TASK PROMPT:
Put everything from the line containing "Screen dimensions: 1024x585" down to the end of the listing below into a Markdown table with the columns "Row" and "Listing line," skipping blank lines. Leave the pictures out of the answer.

═════ DATA ═════

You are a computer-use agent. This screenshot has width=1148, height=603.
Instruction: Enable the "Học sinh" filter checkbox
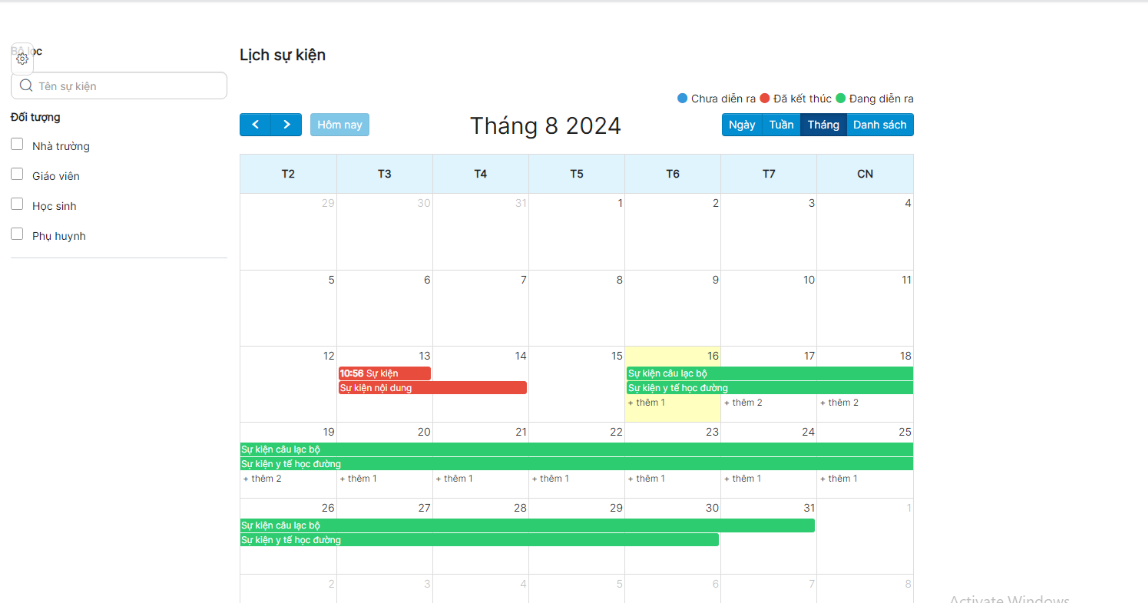(17, 205)
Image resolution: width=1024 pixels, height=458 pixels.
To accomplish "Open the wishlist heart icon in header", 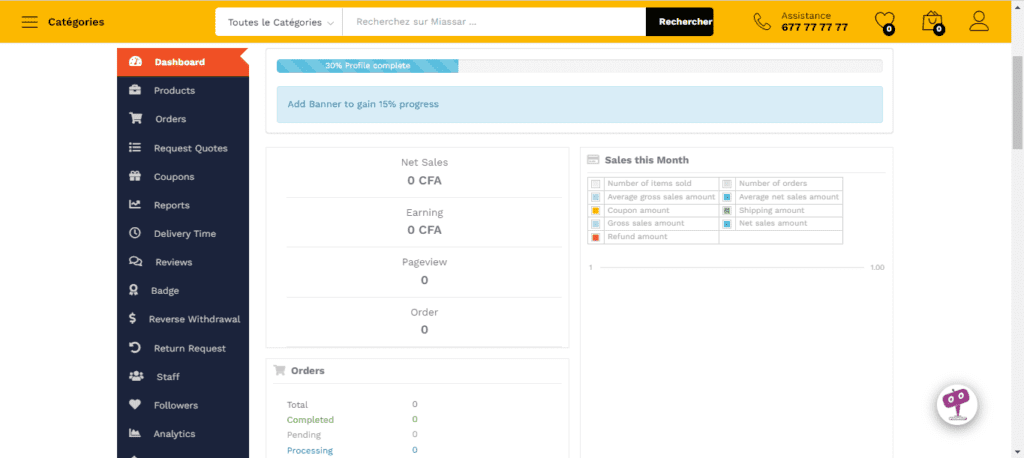I will pos(884,21).
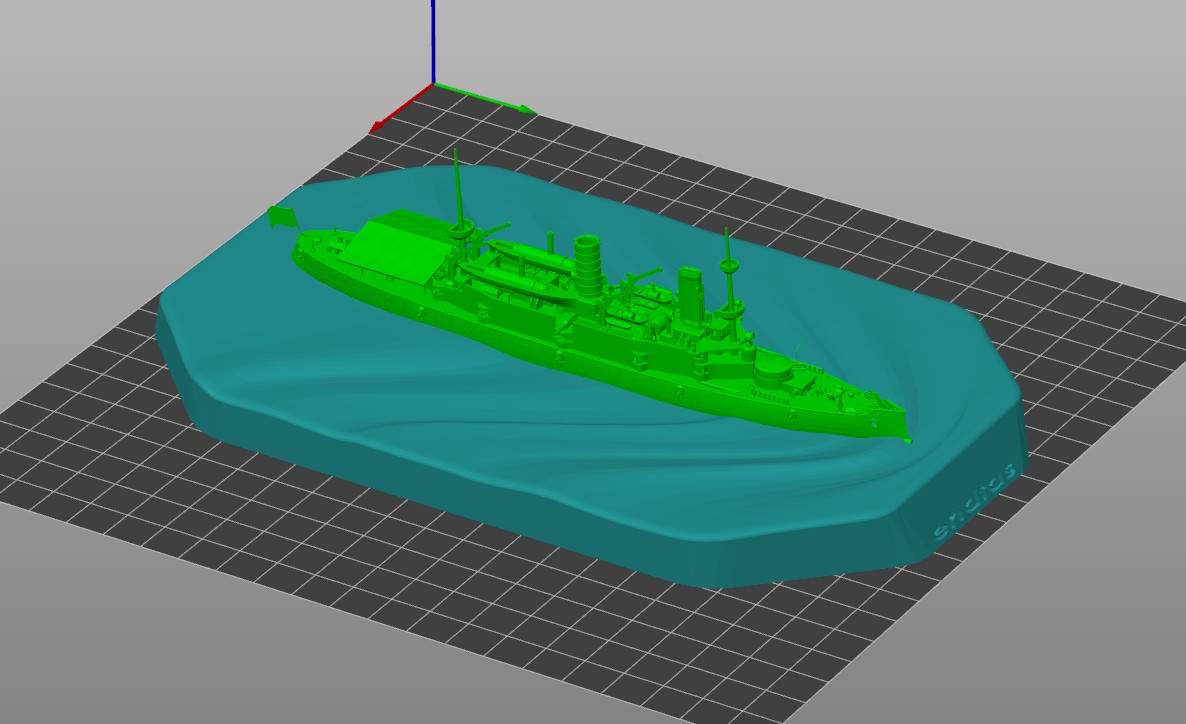Click the origin point where axes meet
This screenshot has width=1186, height=724.
(x=433, y=84)
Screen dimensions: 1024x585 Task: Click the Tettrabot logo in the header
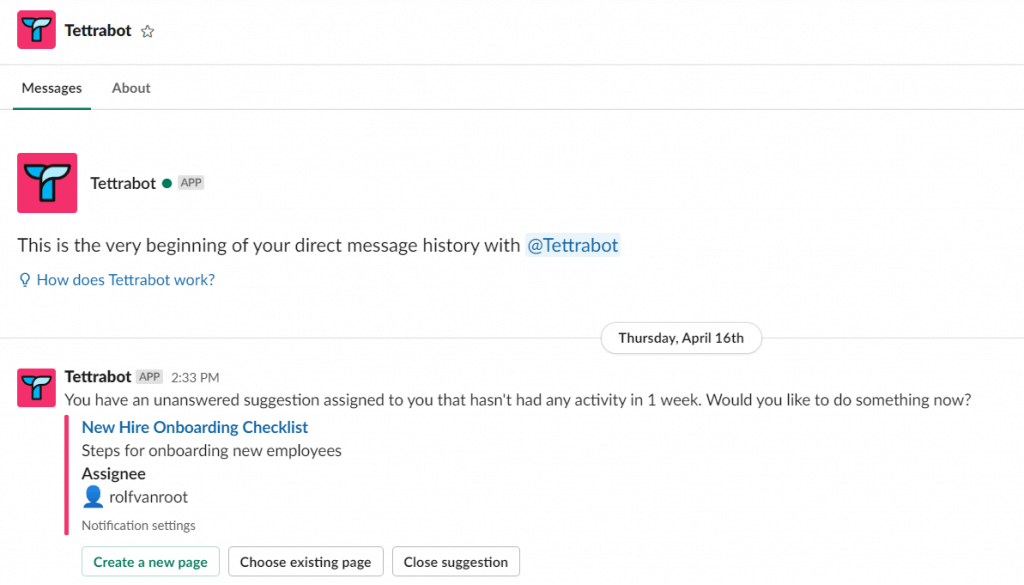pyautogui.click(x=36, y=30)
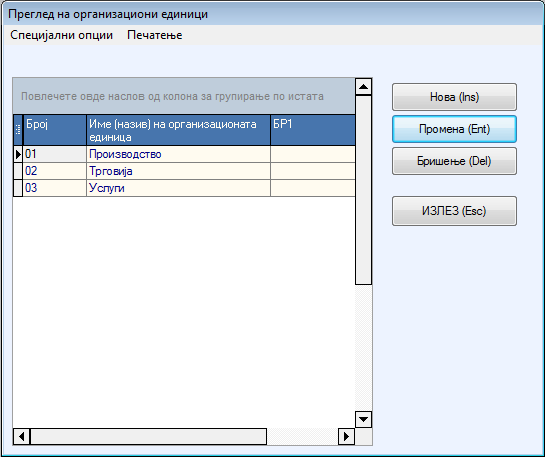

═════

CORRECT OUTPUT:
| Row | Listing line |
|---|---|
| 1 | Screen dimensions: 1024x585 Task: Click the Tettrabot logo in the header |
| 2 | pyautogui.click(x=36, y=30) |